O Tribunal Regional Federal da 1ª Região determinou o desaforamento do Tribunal do Júri responsável por julgar Amarildo da Costa Oliveira e Jefferson da Silva Lima, apontados como executores dos assassinatos do indigenista Bruno Pereira e do jornalista britânico Dom Phillips. Com a decisão, o julgamento deixa o município de Tabatinga e passa a tramitar em Manaus.
O desaforamento foi requerido pelo Ministério Público Federal, que sustentou risco concreto de comprometimento da duração razoável do processo caso o júri permanecesse no interior do estado.
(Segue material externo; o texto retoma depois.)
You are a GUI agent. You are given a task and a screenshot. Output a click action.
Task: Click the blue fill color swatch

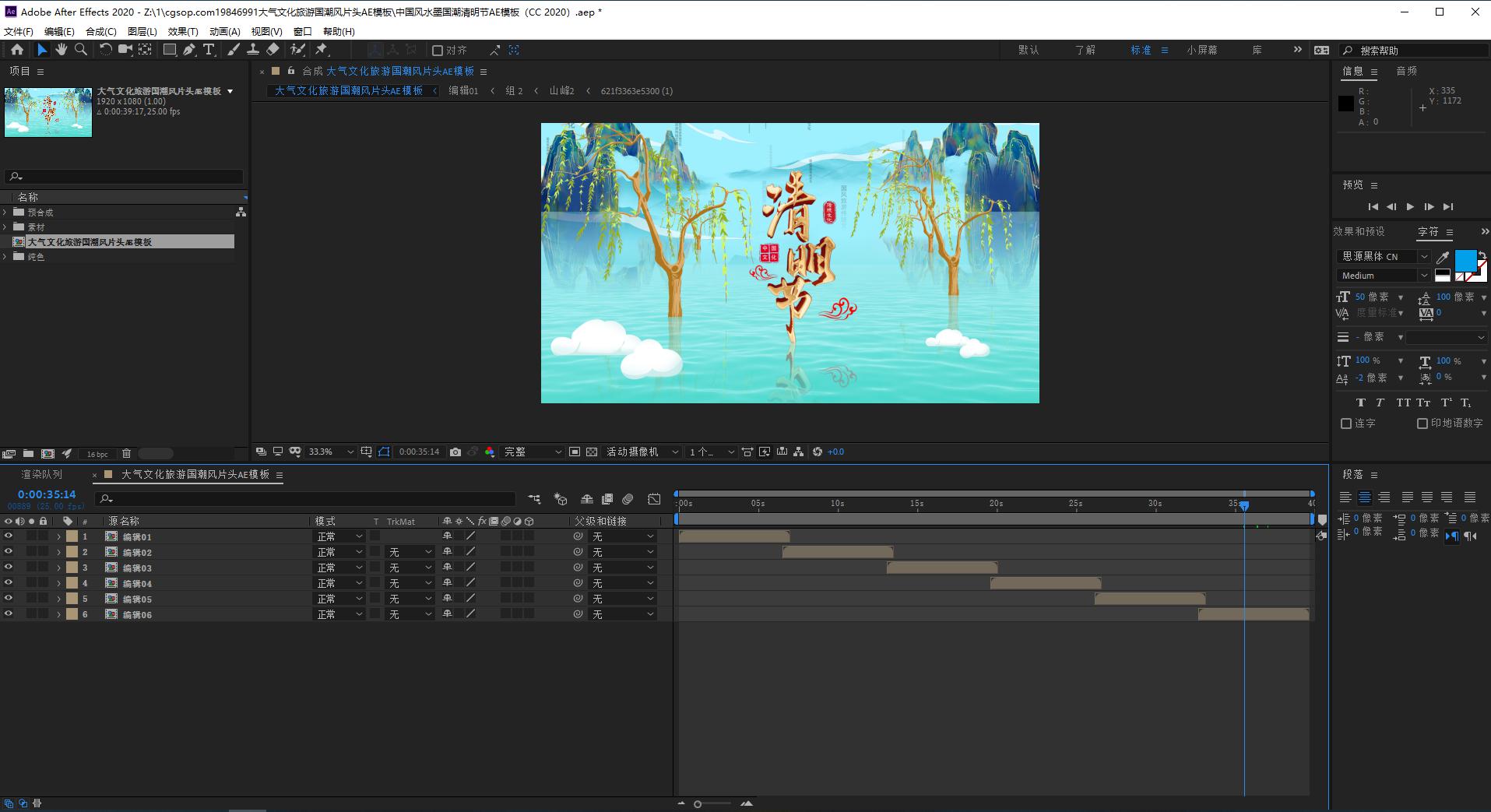coord(1465,260)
O Tribunal acolheu o argumento de que a logística local e o acúmulo de entraves procedimentais vinham retardando o avanço da ação penal.
Além da mudança de foro, a decisão também restabeleceu a tramitação separada das ações penais relativas aos réus acusados de executar o crime, afastando a condução conjunta que vinha sendo apontada como fator adicional de morosidade. A medida tende a permitir o prosseguimento mais célere da fase de julgamento, agora sob a competência do Tribunal do Júri da capital.
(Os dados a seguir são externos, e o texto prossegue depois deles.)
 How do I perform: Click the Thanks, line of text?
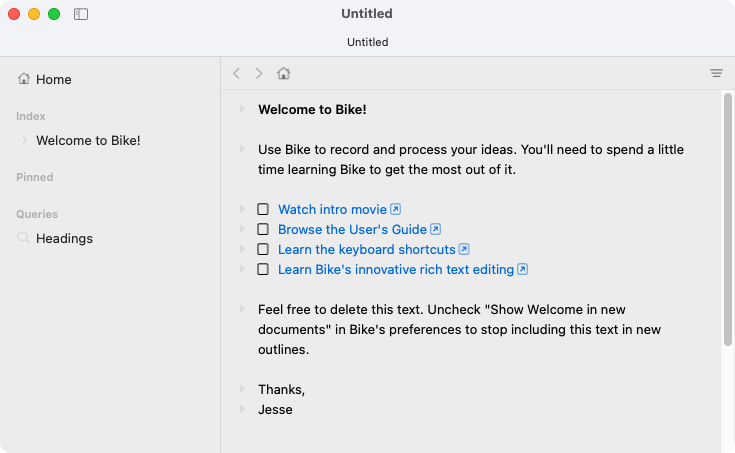[x=281, y=389]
Ainda não há data definida para a realização do júri. Com o deslocamento para Manaus, contudo, o processo passa a tramitar em estrutura judiciária considerada mais adequada para a condução do julgamento, superando as dificuldades operacionais enfrentadas no interior.
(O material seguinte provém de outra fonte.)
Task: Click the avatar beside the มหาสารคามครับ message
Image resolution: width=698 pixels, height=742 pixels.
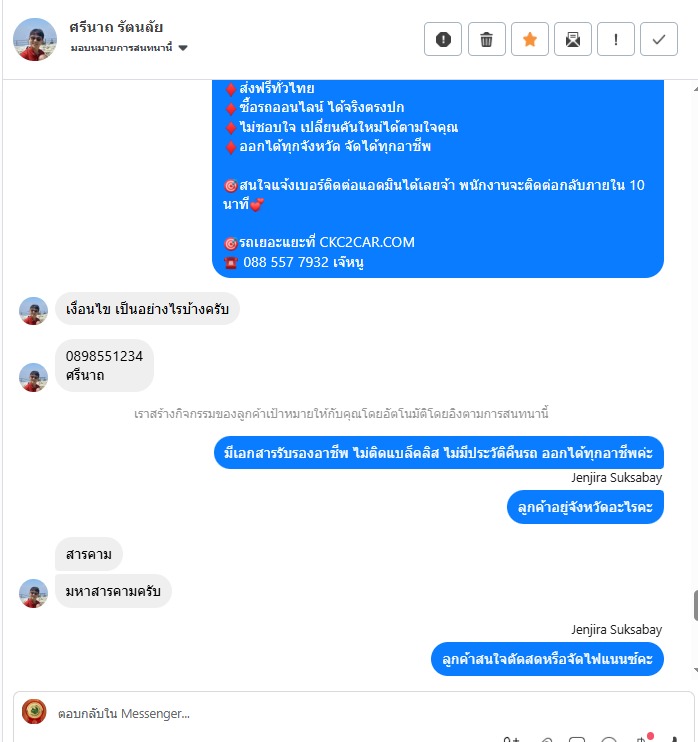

O caso diz respeito aos homicídios ocorridos em 5 de junho de 2022, no município de Atalaia do Norte, quando Bruno Pereira e Dom Phillips foram mortos a tiros durante deslocamento por comunidades próximas à Terra Indígena Vale do Javari. Desde então, o processo penal vem sendo marcado por sucessivos incidentes procedimentais, agora enfrentados pelo Tribunal sob a ótica da efetividade da jurisdição e da duração razoável do processo.